1st floor: die Lobby, in der sich so prächtig schwadronieren ließe über „Das einzig wahre Handbuch für Agenten“ (Heyne), in dem H. Keith Melton & Robert Wallace die 50er Jahre-Zauberkiste der CIA aufleben lassen. Oder wüst debattieren, über den nicht nur grundsätzlich fragwürdigen US-Justizmord an den italienischen Outlaws „Sanco und Vanzetti“ (zuKlampen), so detailliert wie spannend aufgedröselt von Helmut Ortner. Und wenn dann noch ein wenig wahrer Reportagen-Rock'n'Roll gefragt sein sollte, rufen wir Hunter S. Thompson an die Rezeption, der mit seinem wild wuchernden Gonzo-Journalismus in „Der Fluch des Lono“ (Heyne) dem Honolulu-Marathon seinen eigenen Spirit einhaucht. / 2nd-6th floor: ein Tummelplatz für die jungen Wilden.
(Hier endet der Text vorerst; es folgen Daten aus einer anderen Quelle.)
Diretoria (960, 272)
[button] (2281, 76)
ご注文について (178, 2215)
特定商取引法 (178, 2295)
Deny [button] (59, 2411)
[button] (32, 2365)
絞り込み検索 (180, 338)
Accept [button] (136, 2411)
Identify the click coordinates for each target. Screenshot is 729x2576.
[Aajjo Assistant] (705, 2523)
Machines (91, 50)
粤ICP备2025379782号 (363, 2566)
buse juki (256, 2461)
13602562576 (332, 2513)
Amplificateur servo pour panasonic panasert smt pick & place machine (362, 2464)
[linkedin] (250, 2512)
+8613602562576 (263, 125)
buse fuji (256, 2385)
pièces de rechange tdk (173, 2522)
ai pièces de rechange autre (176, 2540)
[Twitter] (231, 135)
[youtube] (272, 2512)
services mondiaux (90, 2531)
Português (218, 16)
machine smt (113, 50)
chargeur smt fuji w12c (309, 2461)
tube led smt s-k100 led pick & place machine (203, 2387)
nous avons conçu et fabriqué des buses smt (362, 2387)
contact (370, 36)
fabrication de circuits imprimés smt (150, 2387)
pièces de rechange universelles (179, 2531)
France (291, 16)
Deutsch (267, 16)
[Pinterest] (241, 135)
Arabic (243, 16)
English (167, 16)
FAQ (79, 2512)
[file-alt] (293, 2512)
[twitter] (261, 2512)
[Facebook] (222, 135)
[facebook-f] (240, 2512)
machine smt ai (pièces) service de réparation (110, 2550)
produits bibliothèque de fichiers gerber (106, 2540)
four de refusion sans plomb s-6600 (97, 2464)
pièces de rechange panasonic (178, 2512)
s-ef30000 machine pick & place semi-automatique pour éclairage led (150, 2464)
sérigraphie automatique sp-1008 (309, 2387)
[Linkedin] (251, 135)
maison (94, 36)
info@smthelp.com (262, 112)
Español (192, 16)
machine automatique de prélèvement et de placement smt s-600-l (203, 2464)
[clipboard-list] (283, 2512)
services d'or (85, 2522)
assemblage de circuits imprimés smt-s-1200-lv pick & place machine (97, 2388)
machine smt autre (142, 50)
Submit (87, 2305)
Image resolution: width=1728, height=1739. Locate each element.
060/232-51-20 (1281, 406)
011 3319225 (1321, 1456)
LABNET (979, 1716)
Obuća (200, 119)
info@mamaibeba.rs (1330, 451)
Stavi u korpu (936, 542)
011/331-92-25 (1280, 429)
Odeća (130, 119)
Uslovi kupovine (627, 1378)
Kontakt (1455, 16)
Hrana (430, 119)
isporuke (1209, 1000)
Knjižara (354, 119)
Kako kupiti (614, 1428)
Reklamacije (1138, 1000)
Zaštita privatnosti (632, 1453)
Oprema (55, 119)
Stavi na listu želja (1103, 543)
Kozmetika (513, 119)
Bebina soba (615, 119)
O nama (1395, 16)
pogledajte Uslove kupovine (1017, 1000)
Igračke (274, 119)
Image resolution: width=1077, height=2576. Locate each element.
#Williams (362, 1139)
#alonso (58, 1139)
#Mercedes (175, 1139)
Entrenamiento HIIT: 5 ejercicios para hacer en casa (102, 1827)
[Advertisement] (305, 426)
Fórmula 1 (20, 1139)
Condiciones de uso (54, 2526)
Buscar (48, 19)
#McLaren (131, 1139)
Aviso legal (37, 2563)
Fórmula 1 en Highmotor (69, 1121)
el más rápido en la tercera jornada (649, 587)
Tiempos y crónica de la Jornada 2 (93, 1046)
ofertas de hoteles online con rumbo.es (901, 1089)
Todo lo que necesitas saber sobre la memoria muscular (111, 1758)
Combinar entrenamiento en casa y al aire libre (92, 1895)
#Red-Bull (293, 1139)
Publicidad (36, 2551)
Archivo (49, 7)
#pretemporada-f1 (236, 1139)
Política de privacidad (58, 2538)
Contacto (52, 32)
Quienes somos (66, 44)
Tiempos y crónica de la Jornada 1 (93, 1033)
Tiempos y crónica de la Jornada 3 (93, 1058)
Hier werden die ganz Kleinen von Loes Riphagen auf das tierisch durchgeknallte „Tohuwabohu“ (Boje) vorbereitet, das ausbricht, sobald die Ordnungshüter das Haus verlassen – um ihnen daraufhin grandiose Kinderbuchklassiker wie Tomi Ungerers „Drei Räuber & Co.“ oder Roald Dahls „Willy Wonka et. al.“ in „Schatzkisten“-Dosis (Diogenes/Rotfuchs) zu verabreichen – auf dass sie sich alsbald mit Sebastian23 wohlpointiert in „albernster“ Poetry-Slam-Art bezüglich „Schwerkraft und Leichtsinn“ (WortArt) duellieren können, sich nicht scheuen, wie Thomas Melle in „Sickster“ (Rowohlt) auf famos-radikale Weise den Generationsgenossen ihre Beschränktheit in puncto Lebensfreiheit vor Augen zu führen oder à la Marc Greif den „Bluescreen“ (Suhrkamp) mit gewitzt anarchischen Diagnosen unseres Life-Designs zu illuminieren. / 7th-12th floor, wo sich die Crème de la Crème der zeitgenössischen Literatur anschickt, den unsterblichen, nicht zuletzt auf dem feinsinnigen Psychodrama „Zärtlich ist die Nacht“ (dtv) fußenden Ruhm eines F. Scott Fitzgeralds zu ernten, zumindest aber in die Fußstapfen eines Richard Mason zu treten, der mit „Suzie Wong“ (Union) eine betörend sinnliche Figur geschaffen hat, in der all seine Lebenserfahrung und Zeitgeistesgegenwärtigkeit kulminieren: angefangen bei Jeffrey Eugenides, der so fantasievoll wie souverän „Die Liebeshandlung“ (Rowohlt) der viktorianischen Prüderie in Zeiten grassierender Freizügigkeit aufblühen lässt.
Über den düster-dürstenden Hard-Boild-Crime-Autoren Ken Bruen, der sein Quasi-Alter-Ego „Jack Taylor auf dem Kreuzweg“ (Atrium) in den Infight mit seinen irischen Dämonen schickt, und den auf der Buchmesse für seine poetisch weise, Liebe und Tod heraufbeschwörende Winterreise „Der Schmerz der Engel“ (Piper) gefeierten Isländer Jón Kalman Stafánsson. Bis hin zu Haruki Murakami, der mit dem Abschluss der Trilogie „1Q84“ (Bd. 3, Dumont) beweist, dass er seine jazzige Leichtfüßigkeit sogar in einem dystopischen Korsett zu veredeln vermag. / Outdoor: Im Angesicht der Tatsache, dass im Zuge der Gewinnoptimierung mit Stanley Bards N.Y.-Appartementkomplex nun auch die letzten utopischen Refugien wegbrechen, muss natürlich auch zum Abschluss diesen Jahres wieder daran gemahnt werden, die rebellische Widerstandsfähigkeit mit einem Neujahrsgrillen à la Steven Raichlens „Planet Barbecue“ (ullmann) zu kultivieren. Rezeptvorschlag: Immobilien- oder Börsenhai mit angebratenem Zitronengras, Chillies und Ingwer in Bananenblättern. Musik: Ethan Hawkes „Chelsea Lullaby“ (s.o.).